As someone who _has_ quit a job partially over an ethical objection to the
product subject matter (it was a surveillance system), I would have no problem
at all taking a job at an online casino.

In terms of societal value, I don't see much of a difference between a
gambling site and an online stock brokerage or financial trading firm. They're
both zero-sum games, where the host takes a cut of the profit. Both can
equally lead people to financial ruin, and can be equally addictive.

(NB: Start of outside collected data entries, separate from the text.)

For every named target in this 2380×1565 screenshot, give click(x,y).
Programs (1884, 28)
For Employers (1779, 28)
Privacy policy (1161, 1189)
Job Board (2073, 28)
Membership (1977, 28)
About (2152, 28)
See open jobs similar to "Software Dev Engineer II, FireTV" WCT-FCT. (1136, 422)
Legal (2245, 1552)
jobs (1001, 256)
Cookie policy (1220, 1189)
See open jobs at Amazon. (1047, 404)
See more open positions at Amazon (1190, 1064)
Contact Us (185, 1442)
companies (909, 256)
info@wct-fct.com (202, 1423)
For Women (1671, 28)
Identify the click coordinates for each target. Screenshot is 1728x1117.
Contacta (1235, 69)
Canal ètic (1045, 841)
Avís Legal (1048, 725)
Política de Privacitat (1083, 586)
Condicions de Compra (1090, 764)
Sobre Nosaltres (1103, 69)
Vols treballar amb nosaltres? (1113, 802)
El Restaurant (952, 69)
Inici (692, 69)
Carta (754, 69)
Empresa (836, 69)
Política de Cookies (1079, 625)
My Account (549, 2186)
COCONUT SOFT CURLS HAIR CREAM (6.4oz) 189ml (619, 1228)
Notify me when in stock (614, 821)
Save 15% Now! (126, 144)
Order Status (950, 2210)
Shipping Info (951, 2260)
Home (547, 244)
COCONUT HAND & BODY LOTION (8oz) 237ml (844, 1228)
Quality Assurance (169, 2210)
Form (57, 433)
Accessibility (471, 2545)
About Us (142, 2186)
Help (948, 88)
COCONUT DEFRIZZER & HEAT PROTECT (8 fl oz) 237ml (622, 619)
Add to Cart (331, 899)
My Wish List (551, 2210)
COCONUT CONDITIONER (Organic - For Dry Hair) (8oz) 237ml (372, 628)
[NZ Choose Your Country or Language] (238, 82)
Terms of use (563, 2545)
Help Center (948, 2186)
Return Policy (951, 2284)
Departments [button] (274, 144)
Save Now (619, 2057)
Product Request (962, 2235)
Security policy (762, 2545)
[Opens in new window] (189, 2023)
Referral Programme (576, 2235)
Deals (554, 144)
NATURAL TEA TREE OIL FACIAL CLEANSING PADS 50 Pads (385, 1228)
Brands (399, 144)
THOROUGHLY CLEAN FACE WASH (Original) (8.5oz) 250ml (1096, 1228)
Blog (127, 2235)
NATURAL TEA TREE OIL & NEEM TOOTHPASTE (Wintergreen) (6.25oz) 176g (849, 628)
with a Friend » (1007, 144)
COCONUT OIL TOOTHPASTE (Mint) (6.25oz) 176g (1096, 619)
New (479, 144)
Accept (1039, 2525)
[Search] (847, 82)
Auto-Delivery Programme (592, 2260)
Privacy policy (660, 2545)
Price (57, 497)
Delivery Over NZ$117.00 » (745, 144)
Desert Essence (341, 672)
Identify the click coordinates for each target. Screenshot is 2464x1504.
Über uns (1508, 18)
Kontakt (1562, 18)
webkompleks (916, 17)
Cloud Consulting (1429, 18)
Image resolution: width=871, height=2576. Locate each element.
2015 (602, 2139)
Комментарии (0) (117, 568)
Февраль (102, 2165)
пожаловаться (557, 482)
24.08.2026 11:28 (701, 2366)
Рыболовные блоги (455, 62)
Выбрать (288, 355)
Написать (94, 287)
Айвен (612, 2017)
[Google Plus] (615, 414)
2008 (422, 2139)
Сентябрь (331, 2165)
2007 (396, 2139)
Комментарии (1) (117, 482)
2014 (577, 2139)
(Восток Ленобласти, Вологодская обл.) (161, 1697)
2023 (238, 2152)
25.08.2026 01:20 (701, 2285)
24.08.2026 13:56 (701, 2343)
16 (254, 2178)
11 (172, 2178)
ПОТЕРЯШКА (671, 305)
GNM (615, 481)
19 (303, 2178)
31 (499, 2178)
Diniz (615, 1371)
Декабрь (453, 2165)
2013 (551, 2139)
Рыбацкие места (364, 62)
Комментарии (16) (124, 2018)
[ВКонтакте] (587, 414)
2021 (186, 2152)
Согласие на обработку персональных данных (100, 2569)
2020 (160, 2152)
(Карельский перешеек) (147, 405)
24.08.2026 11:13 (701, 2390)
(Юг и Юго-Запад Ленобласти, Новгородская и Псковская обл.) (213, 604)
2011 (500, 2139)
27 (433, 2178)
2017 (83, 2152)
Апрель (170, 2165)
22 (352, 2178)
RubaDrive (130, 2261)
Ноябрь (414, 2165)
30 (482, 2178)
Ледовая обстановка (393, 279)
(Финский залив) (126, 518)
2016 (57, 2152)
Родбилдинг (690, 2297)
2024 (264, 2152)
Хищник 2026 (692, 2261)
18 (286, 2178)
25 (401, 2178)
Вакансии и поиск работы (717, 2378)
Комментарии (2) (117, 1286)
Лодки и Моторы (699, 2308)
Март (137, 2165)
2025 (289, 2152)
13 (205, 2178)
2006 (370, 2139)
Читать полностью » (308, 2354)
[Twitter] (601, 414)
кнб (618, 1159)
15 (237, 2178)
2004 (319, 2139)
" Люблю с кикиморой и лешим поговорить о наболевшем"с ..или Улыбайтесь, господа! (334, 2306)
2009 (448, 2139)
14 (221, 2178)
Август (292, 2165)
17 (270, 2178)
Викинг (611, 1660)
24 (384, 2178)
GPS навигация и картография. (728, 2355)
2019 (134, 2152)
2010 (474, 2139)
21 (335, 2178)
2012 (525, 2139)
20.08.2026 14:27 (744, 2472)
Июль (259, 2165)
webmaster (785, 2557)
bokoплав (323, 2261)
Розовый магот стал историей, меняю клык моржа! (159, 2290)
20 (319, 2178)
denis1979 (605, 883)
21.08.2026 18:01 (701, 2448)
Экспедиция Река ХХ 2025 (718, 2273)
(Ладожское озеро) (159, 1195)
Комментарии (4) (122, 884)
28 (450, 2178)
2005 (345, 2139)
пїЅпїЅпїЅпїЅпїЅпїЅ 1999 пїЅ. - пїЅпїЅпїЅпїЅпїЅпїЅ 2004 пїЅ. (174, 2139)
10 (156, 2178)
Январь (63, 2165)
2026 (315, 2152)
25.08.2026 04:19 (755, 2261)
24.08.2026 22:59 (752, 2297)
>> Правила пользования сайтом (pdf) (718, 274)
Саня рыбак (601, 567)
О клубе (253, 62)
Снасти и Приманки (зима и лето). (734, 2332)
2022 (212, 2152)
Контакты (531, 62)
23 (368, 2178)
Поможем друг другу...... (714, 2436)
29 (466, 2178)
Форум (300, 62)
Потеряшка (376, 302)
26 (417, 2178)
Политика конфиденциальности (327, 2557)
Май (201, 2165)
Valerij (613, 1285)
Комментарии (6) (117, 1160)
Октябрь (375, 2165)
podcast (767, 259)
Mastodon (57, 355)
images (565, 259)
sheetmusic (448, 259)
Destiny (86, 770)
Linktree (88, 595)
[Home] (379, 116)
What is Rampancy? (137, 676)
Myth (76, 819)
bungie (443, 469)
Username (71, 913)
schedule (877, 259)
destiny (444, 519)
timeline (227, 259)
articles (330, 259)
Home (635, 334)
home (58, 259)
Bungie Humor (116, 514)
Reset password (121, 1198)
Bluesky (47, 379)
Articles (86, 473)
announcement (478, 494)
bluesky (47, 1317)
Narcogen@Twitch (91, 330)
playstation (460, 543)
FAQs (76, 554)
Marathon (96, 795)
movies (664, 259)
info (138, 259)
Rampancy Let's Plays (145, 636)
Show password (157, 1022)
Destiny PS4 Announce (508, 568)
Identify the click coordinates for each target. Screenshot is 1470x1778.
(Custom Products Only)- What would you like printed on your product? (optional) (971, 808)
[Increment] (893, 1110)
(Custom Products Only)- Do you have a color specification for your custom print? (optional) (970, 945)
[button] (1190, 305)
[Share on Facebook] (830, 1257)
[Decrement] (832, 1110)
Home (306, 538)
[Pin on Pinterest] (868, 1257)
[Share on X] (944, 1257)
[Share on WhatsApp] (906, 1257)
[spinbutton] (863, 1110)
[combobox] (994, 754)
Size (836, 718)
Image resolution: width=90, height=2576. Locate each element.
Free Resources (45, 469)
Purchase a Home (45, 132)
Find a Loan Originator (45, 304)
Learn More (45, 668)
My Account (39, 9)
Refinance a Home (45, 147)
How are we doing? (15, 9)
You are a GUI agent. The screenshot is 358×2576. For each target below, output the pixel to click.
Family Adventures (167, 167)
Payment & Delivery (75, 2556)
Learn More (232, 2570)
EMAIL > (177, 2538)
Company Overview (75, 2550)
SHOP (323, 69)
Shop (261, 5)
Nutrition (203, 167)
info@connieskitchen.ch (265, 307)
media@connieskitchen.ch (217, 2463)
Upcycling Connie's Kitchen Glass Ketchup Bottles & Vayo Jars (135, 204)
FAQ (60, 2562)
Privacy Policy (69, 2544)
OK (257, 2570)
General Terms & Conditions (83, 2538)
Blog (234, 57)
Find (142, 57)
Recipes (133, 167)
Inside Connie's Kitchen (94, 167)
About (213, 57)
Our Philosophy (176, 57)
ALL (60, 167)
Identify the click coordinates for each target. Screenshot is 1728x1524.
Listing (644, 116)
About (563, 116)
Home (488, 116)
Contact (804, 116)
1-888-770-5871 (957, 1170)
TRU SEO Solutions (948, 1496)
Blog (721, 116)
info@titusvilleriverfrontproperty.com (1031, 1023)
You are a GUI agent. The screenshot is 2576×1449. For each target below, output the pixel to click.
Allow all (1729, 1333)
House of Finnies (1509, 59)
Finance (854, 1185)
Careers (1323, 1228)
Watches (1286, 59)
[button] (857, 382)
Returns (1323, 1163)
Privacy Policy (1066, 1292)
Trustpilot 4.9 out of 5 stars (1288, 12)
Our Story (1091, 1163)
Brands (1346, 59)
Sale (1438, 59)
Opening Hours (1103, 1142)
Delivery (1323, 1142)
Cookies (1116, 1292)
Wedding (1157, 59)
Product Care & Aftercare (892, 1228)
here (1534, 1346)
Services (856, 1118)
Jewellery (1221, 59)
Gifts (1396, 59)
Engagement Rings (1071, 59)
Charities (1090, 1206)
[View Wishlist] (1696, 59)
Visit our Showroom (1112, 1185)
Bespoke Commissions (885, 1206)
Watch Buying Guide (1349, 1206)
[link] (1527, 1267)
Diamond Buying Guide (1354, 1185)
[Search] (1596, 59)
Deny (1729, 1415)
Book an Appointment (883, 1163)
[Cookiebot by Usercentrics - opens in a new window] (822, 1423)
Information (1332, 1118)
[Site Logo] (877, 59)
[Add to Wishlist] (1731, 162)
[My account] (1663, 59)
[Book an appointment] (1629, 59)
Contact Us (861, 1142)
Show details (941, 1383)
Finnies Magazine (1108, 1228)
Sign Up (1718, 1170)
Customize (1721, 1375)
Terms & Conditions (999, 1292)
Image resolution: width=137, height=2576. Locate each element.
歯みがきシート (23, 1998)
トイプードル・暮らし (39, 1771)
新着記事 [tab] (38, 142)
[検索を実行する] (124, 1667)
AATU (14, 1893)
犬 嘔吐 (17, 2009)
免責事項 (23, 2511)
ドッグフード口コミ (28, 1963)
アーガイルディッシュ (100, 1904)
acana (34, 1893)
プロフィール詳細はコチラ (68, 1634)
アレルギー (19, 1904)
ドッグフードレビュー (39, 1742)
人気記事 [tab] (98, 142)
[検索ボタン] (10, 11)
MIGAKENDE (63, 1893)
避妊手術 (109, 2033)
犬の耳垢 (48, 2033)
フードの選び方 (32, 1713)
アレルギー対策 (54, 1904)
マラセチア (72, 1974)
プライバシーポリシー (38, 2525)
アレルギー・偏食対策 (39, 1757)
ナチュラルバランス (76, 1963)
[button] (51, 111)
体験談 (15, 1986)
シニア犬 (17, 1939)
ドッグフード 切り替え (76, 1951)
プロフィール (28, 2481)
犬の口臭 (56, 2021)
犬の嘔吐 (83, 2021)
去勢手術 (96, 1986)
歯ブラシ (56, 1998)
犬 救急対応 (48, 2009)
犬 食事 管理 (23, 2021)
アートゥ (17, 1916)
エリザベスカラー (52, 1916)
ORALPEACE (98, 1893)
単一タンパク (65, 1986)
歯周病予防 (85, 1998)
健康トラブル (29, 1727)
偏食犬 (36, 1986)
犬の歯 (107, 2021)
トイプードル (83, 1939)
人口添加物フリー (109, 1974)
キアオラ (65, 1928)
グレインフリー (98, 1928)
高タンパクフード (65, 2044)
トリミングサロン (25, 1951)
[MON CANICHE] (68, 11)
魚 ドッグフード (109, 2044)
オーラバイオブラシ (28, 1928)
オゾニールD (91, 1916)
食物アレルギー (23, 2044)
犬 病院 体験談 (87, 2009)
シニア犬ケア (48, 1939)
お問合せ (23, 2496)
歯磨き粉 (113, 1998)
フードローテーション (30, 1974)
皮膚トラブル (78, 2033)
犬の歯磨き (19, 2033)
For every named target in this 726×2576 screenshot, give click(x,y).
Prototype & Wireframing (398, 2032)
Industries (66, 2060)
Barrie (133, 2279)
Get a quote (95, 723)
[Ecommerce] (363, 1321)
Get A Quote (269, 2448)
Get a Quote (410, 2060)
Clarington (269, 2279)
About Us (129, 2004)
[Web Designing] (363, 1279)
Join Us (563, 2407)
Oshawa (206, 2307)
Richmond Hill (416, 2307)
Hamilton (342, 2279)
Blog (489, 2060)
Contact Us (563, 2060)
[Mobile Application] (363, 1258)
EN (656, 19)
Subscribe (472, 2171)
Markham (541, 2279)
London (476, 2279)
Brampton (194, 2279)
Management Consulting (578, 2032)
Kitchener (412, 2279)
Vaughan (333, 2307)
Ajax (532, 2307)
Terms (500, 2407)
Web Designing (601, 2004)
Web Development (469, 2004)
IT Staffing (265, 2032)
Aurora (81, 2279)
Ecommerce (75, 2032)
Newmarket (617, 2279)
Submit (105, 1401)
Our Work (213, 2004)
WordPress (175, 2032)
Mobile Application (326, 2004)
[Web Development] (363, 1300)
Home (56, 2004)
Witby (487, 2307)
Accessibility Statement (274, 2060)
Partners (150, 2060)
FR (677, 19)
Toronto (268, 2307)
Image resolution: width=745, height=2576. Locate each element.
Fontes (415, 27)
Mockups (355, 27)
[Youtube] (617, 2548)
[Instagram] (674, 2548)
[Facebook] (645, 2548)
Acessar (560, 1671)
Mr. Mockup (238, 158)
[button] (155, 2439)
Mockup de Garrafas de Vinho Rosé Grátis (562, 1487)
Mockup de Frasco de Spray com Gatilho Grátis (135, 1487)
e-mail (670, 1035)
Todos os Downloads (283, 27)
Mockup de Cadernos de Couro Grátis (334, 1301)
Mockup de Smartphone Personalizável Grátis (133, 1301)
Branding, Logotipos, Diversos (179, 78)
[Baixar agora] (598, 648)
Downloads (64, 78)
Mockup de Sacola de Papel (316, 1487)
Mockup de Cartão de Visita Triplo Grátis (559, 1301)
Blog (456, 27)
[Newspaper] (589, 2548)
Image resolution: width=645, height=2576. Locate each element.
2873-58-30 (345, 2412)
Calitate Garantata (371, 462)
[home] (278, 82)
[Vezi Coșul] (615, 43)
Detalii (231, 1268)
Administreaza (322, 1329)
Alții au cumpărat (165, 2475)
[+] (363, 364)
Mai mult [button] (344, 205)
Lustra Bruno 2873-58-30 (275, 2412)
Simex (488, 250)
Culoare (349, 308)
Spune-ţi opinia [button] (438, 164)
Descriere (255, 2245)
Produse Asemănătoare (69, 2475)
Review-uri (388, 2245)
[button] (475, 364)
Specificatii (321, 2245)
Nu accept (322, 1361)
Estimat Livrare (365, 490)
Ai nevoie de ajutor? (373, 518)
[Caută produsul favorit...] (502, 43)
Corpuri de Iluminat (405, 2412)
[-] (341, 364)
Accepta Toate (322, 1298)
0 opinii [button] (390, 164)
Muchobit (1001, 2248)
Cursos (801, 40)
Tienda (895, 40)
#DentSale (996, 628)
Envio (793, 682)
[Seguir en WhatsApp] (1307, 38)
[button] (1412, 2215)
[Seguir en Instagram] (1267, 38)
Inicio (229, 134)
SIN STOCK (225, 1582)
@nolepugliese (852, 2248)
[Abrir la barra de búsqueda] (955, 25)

So if
you'd work for E-trade or even a hedge fund, why wouldn't you work for
PokerStars?

In terms of legality, OP has already specified that it's legal in his/her
region, so there should be no moral objection there.

In terms of providing end user value, at least they are providing
entertainment value. There are plenty of worse tech jobs where you simply
exploit end users and others reap most of the actual product value.

Other commenters have covered the Video Game / tobacco / Facebook angles so I
won't go there.

OP, if you managed to find a job offer at one of these gaming companies (you
didn't mention that), then congratulations. My understanding is that online
gaming industry is quite like the video game industry, where it's tougher than
average for an "outsider" to break into the industry.

------
staticelf
Is working for McDonalds unethical? Well yes, because people get obese and
live shorter lives.

Is working for Tobacco companies unethical? Well yes, because people die from
cancer which was caused from smoking for example.

Is working for the bank unethical? Well yes, because most banks make people
buy bonds that have a high profit for the banks but lower for the customers.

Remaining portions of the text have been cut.